Raimon Panikkar, L'expérience de Dieu. Icônes du mystère
Recension de Raimon Panikkar, L'expérience de Dieu. Icônes du mystère, par Sabine Ginalhac
Raimon PANIKKAR, L'expérience de Dieu. Icônes du Mystère, Paris, Albin Michel, Coll. "Spiritualités", 2002
THÈSE
Cet ouvrage de R. Panikkar se présente comme une méditation qui conduit le lecteur par petites touches au cœur de la question de l'expérience de Dieu, entendue sans implication d'appartenance religieuse, mais comme accès à la dimension d'infini, de non-fini qui sous-tend toutes les expériences humaines, possibilité de « toucher la totalité de l'Etre avec la totalité de notre être ».
Cette expérience ultime est non seulement possible pour chacun, puisque tout homme possède, consciemment ou inconsciemment, la foi comme capacité d'ouverture à la transcendance, mais encore nécessaire dans la mesure où elle seule nous permet de réaliser la plénitude de notre humanité.

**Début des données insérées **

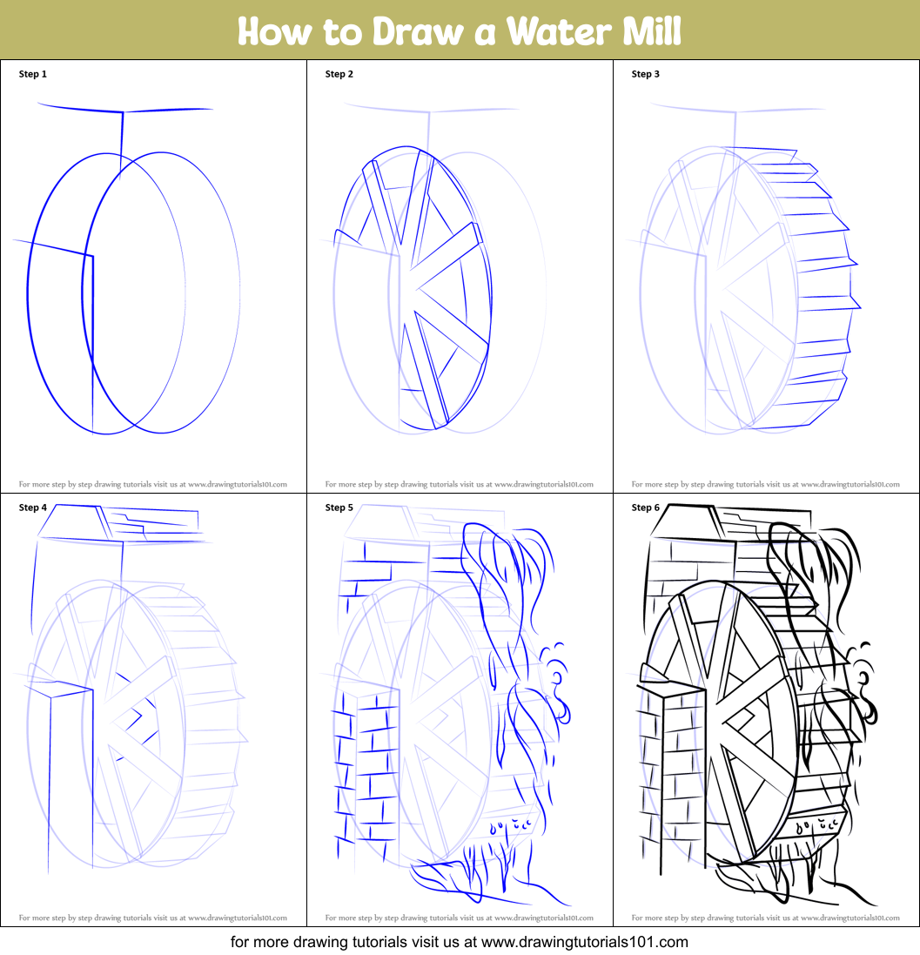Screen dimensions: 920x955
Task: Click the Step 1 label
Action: click(x=33, y=74)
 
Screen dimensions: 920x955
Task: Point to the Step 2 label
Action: click(x=339, y=74)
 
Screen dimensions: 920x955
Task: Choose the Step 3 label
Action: click(x=646, y=74)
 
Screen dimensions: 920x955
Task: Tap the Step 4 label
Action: click(x=33, y=508)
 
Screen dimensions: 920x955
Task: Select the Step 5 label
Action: click(x=339, y=508)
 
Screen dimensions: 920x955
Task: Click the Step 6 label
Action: click(x=646, y=508)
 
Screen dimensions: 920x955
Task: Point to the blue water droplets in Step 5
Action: click(x=511, y=825)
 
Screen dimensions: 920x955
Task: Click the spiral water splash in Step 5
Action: click(x=557, y=683)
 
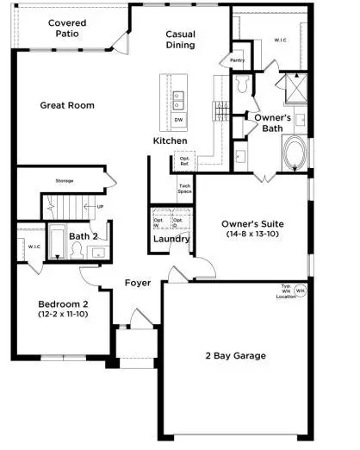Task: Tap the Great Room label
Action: coord(67,105)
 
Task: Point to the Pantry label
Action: coord(238,60)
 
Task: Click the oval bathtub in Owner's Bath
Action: coord(295,153)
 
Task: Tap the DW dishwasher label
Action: coord(177,120)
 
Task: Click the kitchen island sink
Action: coord(178,98)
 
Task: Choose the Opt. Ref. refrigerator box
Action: coord(184,161)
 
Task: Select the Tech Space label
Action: coord(184,190)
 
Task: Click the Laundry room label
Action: coord(171,239)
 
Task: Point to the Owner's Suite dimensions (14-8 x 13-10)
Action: coord(251,234)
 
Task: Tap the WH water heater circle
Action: coord(300,291)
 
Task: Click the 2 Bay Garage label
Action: coord(234,355)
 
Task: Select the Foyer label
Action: coord(138,283)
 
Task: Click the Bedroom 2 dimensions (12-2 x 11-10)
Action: coord(62,316)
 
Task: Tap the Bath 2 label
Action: coord(83,235)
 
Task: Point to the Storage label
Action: coord(65,181)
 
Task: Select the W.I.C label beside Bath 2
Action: coord(34,246)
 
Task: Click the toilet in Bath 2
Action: coord(76,251)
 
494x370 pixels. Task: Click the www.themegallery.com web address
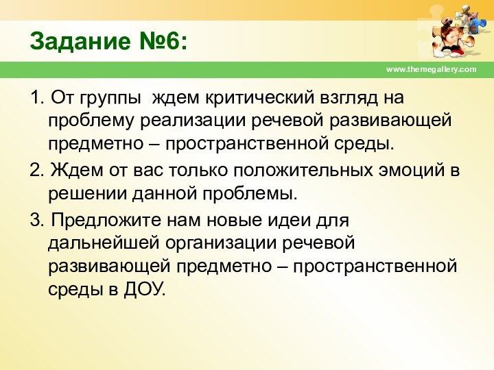(431, 70)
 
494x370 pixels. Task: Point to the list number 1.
(37, 98)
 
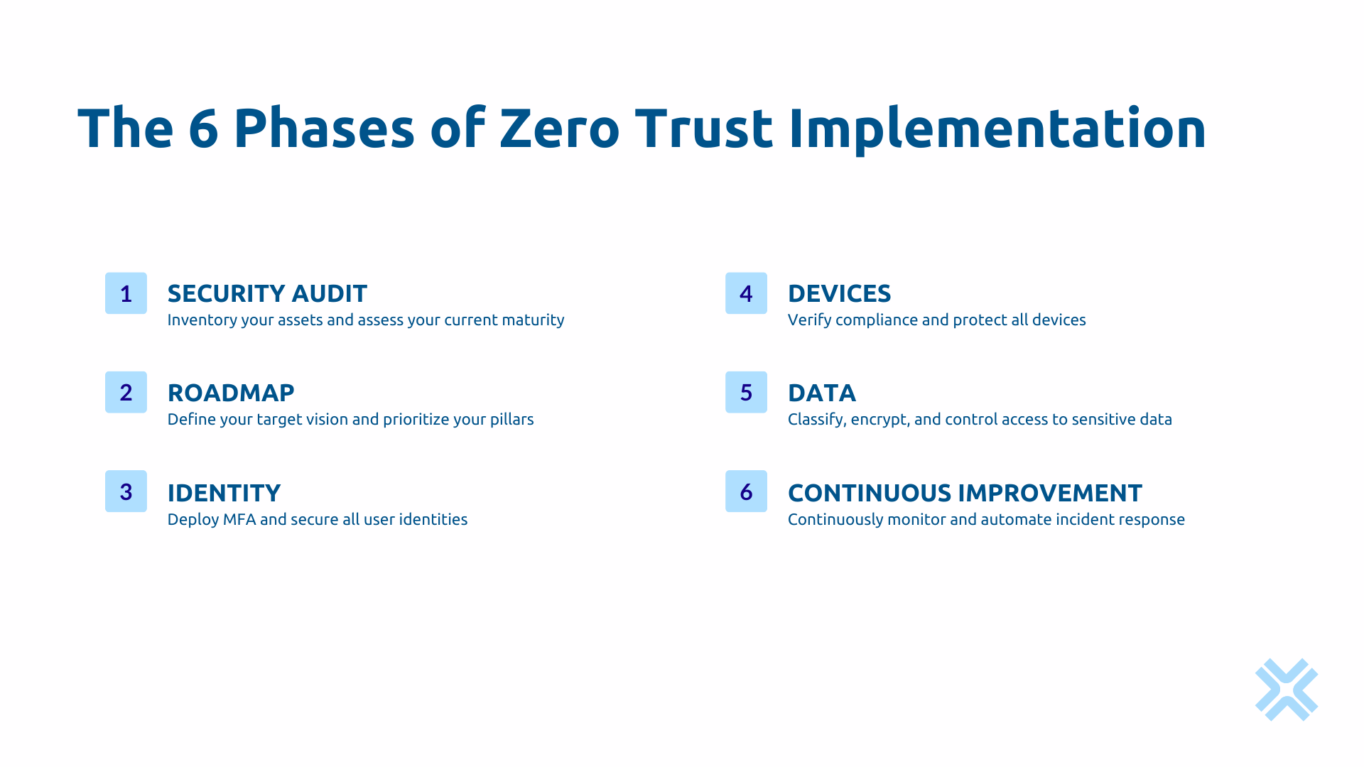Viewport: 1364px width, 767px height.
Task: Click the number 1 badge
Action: point(126,293)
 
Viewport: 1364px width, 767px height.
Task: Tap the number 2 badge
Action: point(126,392)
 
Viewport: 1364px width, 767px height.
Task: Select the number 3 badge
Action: point(126,491)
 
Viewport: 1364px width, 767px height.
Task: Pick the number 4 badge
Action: point(746,293)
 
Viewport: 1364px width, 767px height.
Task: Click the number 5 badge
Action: point(746,392)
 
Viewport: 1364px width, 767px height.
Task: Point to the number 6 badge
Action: point(746,491)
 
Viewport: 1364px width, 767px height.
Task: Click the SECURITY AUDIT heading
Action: point(267,293)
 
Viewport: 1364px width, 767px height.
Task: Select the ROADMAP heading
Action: point(231,393)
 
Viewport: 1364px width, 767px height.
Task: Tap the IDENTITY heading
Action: point(224,493)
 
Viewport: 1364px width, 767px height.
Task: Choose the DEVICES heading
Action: point(839,293)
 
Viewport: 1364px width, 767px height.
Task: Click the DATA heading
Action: point(822,393)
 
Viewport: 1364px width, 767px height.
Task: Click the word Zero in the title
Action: point(560,129)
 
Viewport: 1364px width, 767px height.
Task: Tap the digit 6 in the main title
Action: point(203,129)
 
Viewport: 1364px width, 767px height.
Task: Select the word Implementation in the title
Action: point(997,129)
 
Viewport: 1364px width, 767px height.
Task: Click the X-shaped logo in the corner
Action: point(1287,690)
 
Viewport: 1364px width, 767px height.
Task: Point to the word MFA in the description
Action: point(239,519)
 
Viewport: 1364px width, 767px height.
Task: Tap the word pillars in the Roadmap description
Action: point(512,420)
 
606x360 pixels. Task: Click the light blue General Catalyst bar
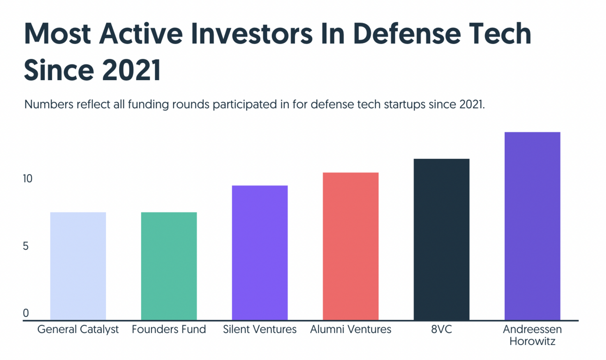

C'est une expérience personnelle et unique qui ne requiert aucune autre médiation que celle de notre être entier et unifié dans la pureté du cœur et dans le silence. Elle ne saurait ainsi être monopolisée par aucune tradition ni caste de spécialistes. Pour autant, l'expérience mystique est inséparable d'une interprétation et de sa réception dans un contexte culturel, et donc des médiations du langage et de la croyance en tant qu'expression symbolique de la foi, articulation doctrinale élaborée par une communauté. L'institution doit viser à « faire transparaître l'expérience » pour en faciliter l'accès à d'autres.

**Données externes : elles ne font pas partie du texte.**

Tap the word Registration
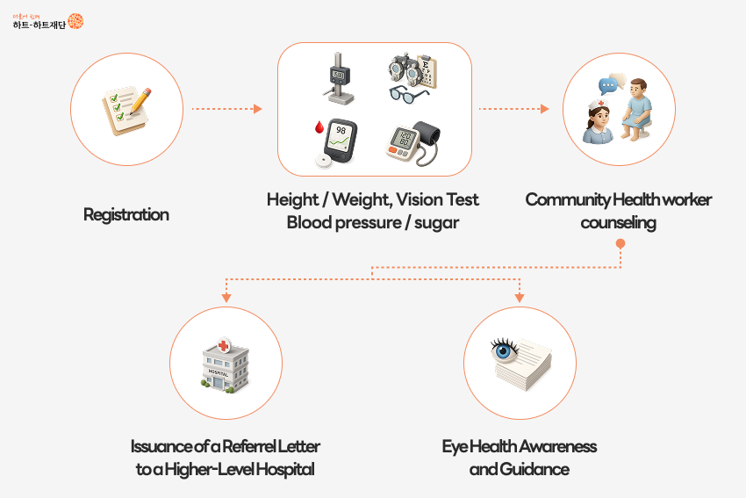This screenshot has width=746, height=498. (x=126, y=214)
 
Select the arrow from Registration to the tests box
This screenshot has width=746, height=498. (x=226, y=109)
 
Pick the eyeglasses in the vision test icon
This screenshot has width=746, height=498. (x=409, y=93)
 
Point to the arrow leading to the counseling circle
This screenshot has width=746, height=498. (x=513, y=109)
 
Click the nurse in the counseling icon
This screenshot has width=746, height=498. (x=599, y=122)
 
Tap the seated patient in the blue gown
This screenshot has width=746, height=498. (x=638, y=109)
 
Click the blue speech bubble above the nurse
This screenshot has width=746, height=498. (x=606, y=86)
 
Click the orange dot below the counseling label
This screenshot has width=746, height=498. (x=620, y=243)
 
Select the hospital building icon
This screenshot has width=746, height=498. (x=226, y=364)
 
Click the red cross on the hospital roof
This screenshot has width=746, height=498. (x=226, y=346)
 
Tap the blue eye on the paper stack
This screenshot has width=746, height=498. (x=505, y=350)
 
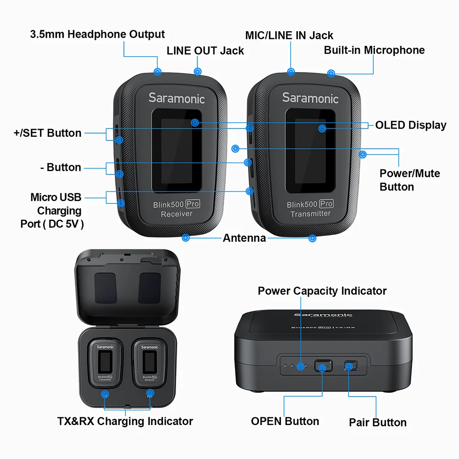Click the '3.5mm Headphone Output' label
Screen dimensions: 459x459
[x=97, y=34]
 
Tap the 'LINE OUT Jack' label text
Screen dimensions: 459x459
[x=205, y=50]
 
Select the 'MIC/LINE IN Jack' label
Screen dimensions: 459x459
[x=289, y=35]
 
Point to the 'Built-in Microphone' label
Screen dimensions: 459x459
[x=374, y=50]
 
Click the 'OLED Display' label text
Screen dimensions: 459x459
[x=410, y=125]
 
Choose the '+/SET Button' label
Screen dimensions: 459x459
[x=47, y=133]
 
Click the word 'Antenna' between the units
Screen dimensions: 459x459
[x=244, y=238]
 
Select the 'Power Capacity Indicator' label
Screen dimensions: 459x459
[x=322, y=291]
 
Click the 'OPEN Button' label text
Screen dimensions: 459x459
[x=285, y=421]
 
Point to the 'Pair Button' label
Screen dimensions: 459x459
[x=377, y=422]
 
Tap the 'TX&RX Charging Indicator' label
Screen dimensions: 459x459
[x=125, y=421]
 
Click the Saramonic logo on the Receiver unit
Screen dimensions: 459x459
[x=177, y=98]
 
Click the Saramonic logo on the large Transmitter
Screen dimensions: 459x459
[x=310, y=98]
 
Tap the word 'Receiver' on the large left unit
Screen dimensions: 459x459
[x=177, y=214]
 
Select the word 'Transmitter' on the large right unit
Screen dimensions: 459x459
[x=310, y=213]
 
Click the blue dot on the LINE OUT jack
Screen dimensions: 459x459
[x=198, y=72]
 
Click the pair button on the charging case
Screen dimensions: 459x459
[x=351, y=366]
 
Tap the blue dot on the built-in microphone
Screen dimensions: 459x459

L'expérience du divin coïncide avec celle de la contingence; c'est la prise de conscience de nos limites, de la précarité de notre condition, qui nous permet de percevoir un « au-delà », un « quelque chose qui embrasse tout » et dans lequel nous pouvons mettre notre confiance, cette « confiance cosmothéandrique » qui lie le cosmos, Dieu et l'homme.
Il ne s'agit pas de mon expérience sur Dieu (« génitif objectif »), mais de la conscience que j'ai de l'expérience propre de Dieu, en moi (« génitif subjectif »), de ma participation à cette expérience qui constitue le noyau de mon être. Cette expérience de Dieu en moi me révèle à moi-même comme « un tu de Dieu», et me rend capable de découvrir ce « tu divin » en toute chose, spécialement dans mon prochain que je peux alors aimer « comme un moi-même ». «Ce n'est pas l'expérience d'un 'je suis' mais d'un 'nous sommes'. En langage chrétien on l'appelle la Trinité. ».
Pour le chrétien, l'expérience divine, est l'expérience de Jésus ressuscité. Il est appelé à vivre l'expérience transformatrice d'être ressuscité par le Christ, spécialement dans l'eucharistie où il devient « l'espace d'un instant pleinement lui-même dans la mesure où il participe au mystère du Fils ». Ceci sans négliger le dynamisme constant de l'Esprit qui nous rappelle que « l'expérience de l'Etre ne consiste pas à le saisir [...] mais à être étant avec l'Etre .»
REGARD CRITIQUE
L'approche de R. Panikkar, grand théologien catholique pétri de la culture et de la spiritualité de l'Inde, ne manque pas d'originalité. La vision de la réalité dont se réclame l'auteur est celle du non-dualisme (advaita) qui récuse le clivage entre esprit et matière, divinité et réalité. Le lecteur chrétien peut se sentir parfois déstabilisé par le paradoxe (l'oxymore) érigé en mode de pensée: l'expérience de Dieu posée comme à la fois impossible et universelle puisque déjà présente en tout un chacun; le mot 'Dieu' qualifié de « pas nécessaire » et substitué par les notions de « symbole », d'un « tu » ou « d'un 'plus' dans lequel nous pouvons avoir confiance d'une manière ou d'une autre »; l'amour et la joie, mais aussi la souffrance et le mal, repérés comme lieux de l'expérience ultime. Les pages sur la Trinité et l'urgence de redonner toute sa place à l'Esprit qui est Celui qui nous emporte dans l'expérience de Dieu, sont d'une lecture tout à fait stimulante. Les réflexions de R. Panikkar aident à prendre conscience que l'acte de foi s'incarne dans une culture, démarche impérative pour pouvoir aller à la rencontre des autres traditions religieuses sans crainte de dissolution de notre spécificité.